T-Mobile is waging a telemarketing campaign in which it sends text messages marketing its services to numbers on the national do not call registry, in “plain violation” of the Telephone Consumer Protection Act, alleged Rudy Sepulveda’s class action Tuesday in U.S. District Court for Western Washington in Seattle. The Torrance, California, resident opted out of text messages from T-Mobile on Jan. 24 by replying “stop” to one of its text message solicitations, said the complaint. Yet the carrier and its agents, in direct violation of the TCPA, “contacted and continue to contact individuals,” including Sepulveda, “who have requested that contact cease,” it said. The defendant received at least 10 T-Mobile text solicitations between Feb. 1 and April 9, after he requested that T-Mobile no longer contact him with those messages, it said. T-Mobile, or someone acting on its behalf, violated Sepulveda’s privacy by sending those unwanted telemarketing text messages, “and they constitute a nuisance as they are annoying and harassing,” it said.
U.S. District Judge Gary Klausner for Central California in Los Angeles denied the motion to remand of a Jane Doe plaintiff who sued PHE, owner of adult products website Adam & Eve, for privacy violations, said his order (docket 2:24-cv-01065) Monday. Doe filed a class action complaint against PHE Jan. 3, alleging that after she used the Adam & Eve website, the company disclosed her personal sexual information and IP address to Google via Google Analytics without her consent. Doe originally filed the action against PHE in Central California district court Sept. 25. The case was dismissed and Doe then added Google to the lawsuit and filed in state court; Google removed the case to district court in February (see 2403110004). The defendants argued that Doe didn’t meet the local controversy exception's three requirements for a district court to decline federal jurisdiction under the Class Action Fairness Act (CAFA): that two-thirds of the putative class are California citizens; that the principal injuries from the alleged conduct were incurred in California; and that no similar class actions have been filed vs. the defendant in the past three years.

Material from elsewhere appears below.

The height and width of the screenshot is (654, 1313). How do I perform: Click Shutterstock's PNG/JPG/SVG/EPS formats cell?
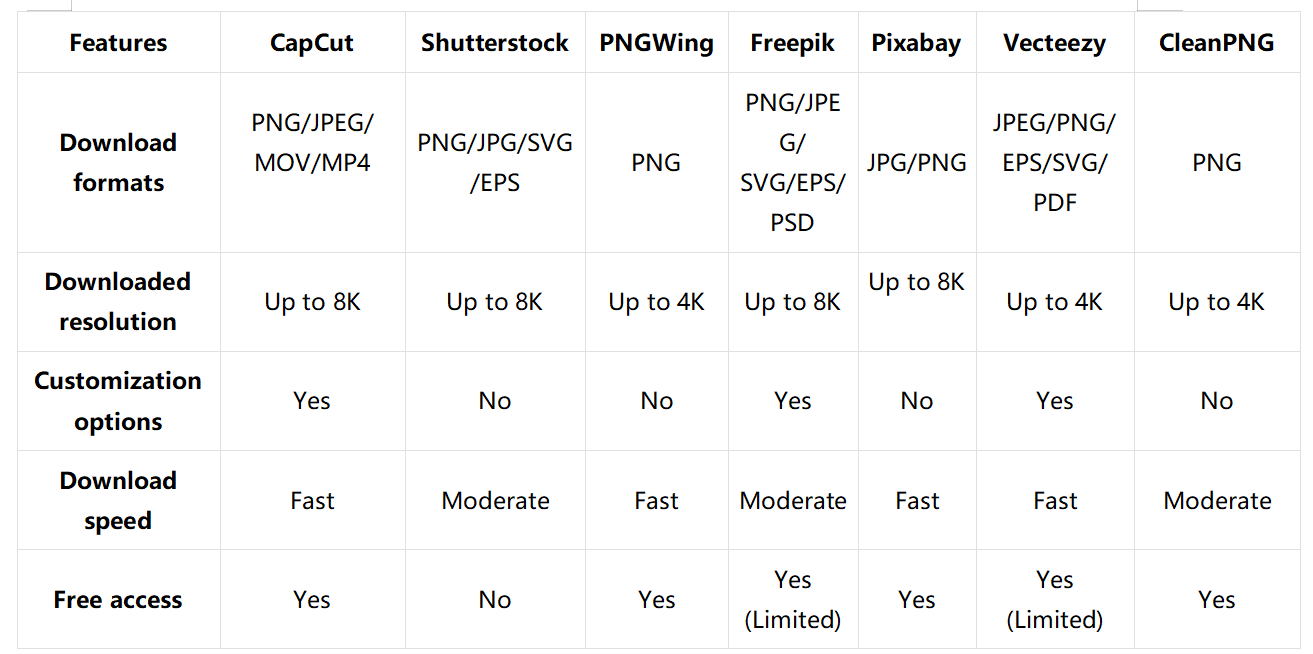(x=495, y=162)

The court disagreed with Doe’s contention that the class was comprised solely of California residents. On the injuries question, Doe failed to convince the court to depart from the “numerous California district courts which have routinely held that artificially restricting a nationwide injury to appear purely Californian in nature does not warrant remand”; therefore, the principal injuries requirement wasn't met, said the order. In a separate order, Klausner dismissed Doe’s complaint, saying she can refile within seven days of the order “with her true legal name.” In response to the court’s order to show cause for proceeding by pseudonym, Doe argued that she would otherwise be forced to publicly reveal her purchase history, which would reveal her sexual practices, preferences and orientation, which could lead to public ridicule and social stigmatization, said the order. Doe’s purchase history may subject her to “severe ridicule and stigma so as to outweigh public interest,” but that harm can be avoided “simply by obtaining a protective order and filing that information under seal,” the order said.